Most wireless transmissions can be modeled as a linear block transmission system. Given a linear block transmission model assumption, maximum likelihood equalizers (MLEs) or near-ML decoders have been adopted at the receiver to collect diversity which is an important metric for performance, but these decoders exhibit high complexity. To reduce the decoding complexity, low-complexity equalizers, such as linear equalizers (LEs) and
decision feedback equalizers (DFEs) are often adopted. These methods, however, may not utilize the diversity enabled by the transmitter and as a result have degraded performance compared to
MLEs.
In this dissertation, we will present efficient receiver designs that achieve low bit-error-rate (BER), high mutual information, and low decoding complexity. Our approach is
to first investigate the error performance and mutual information of existing low-complexity equalizers to reveal the fundamental condition to achieve full diversity with LEs. We show that the fundamental condition for LEs to collect the same (outage) diversity as MLE is that the channels need to be constrained within a certain distance from orthogonality. The orthogonality deficiency (od) is adopted to quantify the distance of channels to orthogonality while other existing metrics are also introduced and compared. To meet the fundamental condition and achieve full diversity, a hybrid equalizer framework is proposed.
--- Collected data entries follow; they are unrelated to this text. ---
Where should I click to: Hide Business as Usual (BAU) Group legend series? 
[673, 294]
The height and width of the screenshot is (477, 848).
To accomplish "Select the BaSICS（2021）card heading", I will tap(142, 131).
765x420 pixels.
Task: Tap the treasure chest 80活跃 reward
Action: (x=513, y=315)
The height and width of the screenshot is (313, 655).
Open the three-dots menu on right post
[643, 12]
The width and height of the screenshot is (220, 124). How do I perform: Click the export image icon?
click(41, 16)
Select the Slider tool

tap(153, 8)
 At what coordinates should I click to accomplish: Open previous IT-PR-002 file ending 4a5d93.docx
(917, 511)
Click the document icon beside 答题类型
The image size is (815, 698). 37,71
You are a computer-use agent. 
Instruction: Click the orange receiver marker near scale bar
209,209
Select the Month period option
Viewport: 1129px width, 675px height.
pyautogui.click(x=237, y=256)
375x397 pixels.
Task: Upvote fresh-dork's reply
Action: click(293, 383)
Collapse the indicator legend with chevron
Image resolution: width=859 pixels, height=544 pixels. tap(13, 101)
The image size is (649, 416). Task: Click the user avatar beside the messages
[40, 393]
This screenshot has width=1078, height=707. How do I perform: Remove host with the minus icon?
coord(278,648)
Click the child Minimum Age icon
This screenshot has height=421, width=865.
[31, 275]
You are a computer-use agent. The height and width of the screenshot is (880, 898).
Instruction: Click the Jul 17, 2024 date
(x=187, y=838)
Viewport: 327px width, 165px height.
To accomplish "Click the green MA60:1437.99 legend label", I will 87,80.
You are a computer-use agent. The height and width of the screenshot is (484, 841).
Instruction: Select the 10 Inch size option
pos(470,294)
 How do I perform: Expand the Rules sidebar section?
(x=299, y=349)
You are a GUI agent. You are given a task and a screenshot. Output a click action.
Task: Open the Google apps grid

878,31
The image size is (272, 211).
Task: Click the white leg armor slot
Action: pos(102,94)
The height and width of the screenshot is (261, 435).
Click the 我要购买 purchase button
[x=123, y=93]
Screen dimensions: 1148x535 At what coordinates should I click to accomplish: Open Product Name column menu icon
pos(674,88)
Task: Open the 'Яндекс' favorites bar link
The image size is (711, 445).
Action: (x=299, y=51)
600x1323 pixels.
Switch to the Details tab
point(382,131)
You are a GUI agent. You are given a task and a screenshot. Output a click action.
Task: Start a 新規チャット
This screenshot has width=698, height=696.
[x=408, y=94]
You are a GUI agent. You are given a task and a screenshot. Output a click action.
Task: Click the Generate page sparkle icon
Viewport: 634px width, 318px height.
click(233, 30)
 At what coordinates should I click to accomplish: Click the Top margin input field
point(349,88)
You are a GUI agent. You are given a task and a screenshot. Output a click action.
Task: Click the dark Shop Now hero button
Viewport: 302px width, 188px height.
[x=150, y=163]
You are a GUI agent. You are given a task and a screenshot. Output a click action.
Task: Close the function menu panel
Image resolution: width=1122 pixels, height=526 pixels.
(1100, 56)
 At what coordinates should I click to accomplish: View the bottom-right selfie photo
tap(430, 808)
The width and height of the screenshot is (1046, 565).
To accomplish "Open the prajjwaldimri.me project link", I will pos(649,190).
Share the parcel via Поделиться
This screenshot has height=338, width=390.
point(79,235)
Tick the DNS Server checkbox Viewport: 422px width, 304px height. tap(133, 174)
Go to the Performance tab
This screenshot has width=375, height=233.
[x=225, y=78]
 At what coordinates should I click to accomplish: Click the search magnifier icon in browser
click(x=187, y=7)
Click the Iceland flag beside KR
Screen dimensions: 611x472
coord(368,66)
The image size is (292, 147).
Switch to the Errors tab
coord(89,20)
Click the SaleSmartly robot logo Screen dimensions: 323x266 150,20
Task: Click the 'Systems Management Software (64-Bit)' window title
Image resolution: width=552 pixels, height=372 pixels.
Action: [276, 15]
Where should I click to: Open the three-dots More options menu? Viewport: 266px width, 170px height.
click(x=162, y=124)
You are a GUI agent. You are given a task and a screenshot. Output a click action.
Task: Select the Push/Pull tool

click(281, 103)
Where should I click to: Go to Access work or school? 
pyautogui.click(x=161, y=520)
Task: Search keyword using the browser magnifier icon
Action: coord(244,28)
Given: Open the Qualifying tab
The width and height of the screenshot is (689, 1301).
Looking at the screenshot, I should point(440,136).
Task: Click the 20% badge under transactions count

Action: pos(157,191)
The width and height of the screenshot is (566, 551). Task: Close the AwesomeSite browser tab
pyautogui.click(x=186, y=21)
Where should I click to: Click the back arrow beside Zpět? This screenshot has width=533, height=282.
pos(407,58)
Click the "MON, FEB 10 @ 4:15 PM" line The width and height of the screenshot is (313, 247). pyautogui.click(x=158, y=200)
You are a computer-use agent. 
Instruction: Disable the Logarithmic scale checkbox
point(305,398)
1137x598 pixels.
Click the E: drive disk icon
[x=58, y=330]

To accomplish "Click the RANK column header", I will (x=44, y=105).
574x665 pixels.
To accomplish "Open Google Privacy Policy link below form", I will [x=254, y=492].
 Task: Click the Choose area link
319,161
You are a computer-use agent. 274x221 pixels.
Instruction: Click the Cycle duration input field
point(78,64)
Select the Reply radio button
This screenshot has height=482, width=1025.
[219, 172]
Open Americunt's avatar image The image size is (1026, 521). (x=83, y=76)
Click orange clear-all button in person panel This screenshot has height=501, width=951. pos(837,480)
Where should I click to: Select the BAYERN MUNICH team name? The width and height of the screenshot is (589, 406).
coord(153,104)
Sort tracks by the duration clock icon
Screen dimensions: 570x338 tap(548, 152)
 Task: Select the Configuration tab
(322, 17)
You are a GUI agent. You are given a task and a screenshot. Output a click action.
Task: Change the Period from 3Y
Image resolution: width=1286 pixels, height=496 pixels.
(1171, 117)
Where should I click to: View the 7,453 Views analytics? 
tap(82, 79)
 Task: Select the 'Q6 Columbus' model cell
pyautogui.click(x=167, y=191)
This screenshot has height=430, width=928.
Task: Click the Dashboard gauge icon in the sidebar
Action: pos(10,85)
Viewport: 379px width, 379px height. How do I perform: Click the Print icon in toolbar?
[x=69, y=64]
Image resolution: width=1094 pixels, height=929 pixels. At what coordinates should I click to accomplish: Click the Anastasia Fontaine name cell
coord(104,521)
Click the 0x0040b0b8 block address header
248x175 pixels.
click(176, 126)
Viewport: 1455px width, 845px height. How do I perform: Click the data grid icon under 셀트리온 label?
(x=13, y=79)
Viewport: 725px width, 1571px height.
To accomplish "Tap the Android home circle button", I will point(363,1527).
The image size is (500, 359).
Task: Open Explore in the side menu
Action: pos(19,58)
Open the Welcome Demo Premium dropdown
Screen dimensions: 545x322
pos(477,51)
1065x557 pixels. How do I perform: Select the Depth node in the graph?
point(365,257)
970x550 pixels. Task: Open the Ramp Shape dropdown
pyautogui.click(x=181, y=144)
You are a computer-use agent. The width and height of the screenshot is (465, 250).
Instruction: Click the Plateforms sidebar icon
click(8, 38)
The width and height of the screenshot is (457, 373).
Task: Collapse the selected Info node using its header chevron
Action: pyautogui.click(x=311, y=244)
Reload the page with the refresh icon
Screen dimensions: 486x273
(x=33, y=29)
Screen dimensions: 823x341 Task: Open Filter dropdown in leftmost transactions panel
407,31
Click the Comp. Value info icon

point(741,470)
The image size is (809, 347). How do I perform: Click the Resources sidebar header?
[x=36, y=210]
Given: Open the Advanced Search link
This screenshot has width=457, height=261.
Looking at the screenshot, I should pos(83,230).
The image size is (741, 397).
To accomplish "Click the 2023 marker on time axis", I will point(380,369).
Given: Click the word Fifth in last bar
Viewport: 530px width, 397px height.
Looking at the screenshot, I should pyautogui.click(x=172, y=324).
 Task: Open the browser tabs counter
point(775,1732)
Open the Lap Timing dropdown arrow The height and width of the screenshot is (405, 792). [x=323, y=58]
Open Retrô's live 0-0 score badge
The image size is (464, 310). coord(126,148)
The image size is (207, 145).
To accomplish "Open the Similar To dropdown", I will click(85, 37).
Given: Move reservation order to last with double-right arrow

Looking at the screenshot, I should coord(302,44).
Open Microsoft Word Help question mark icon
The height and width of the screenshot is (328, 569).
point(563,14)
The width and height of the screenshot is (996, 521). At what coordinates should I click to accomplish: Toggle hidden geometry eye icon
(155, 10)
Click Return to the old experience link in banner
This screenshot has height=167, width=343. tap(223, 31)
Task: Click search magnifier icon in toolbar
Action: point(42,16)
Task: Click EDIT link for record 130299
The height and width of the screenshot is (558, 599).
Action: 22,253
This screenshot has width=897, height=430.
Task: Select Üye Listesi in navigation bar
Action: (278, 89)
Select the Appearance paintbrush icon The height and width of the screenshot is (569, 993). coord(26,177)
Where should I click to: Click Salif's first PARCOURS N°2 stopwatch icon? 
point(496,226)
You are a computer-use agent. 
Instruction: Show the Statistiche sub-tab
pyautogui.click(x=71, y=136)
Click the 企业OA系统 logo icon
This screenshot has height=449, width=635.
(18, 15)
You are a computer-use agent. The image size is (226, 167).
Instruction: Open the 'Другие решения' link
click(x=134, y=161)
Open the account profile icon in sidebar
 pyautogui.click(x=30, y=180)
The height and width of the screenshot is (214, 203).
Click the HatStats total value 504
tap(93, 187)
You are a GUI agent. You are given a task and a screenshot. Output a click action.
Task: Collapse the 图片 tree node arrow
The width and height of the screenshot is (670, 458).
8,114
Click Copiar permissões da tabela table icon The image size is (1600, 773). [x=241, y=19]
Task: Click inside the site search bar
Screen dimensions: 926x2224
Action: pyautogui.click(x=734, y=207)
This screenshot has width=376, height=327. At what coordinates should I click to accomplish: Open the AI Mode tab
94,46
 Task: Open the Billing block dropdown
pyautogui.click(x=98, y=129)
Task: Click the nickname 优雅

The performance-complexity trade-off of hybrid equalizers is quantified by deriving the distribution of od.
Another approach is to apply lattice reduction (LR) techniques to improve the ``quality' of channel matrices. We present two widely adopted LR methods in wireless communications, the Lenstra-Lenstra-Lovasz (LLL) algorithm [51] and Seysen's algorithm (SA), by providing detailed descriptions and pseudo codes. The properties of output matrices of the LLL algorithm and SA are also quantified. Furthermore, other LR algorithms are also briefly introduced.
After introducing LR algorithms, we show how to adopt them into the wireless communication decoding process by presenting LR-aided hard-output detectors and LR-aided soft-output detectors for coded systems, respectively. We also analyze the performance of proposed efficient receivers from the perspective of diversity, mutual information, and complexity. We prove that LR techniques help to restore the diversity of low-complexity equalizers without increasing the complexity significantly.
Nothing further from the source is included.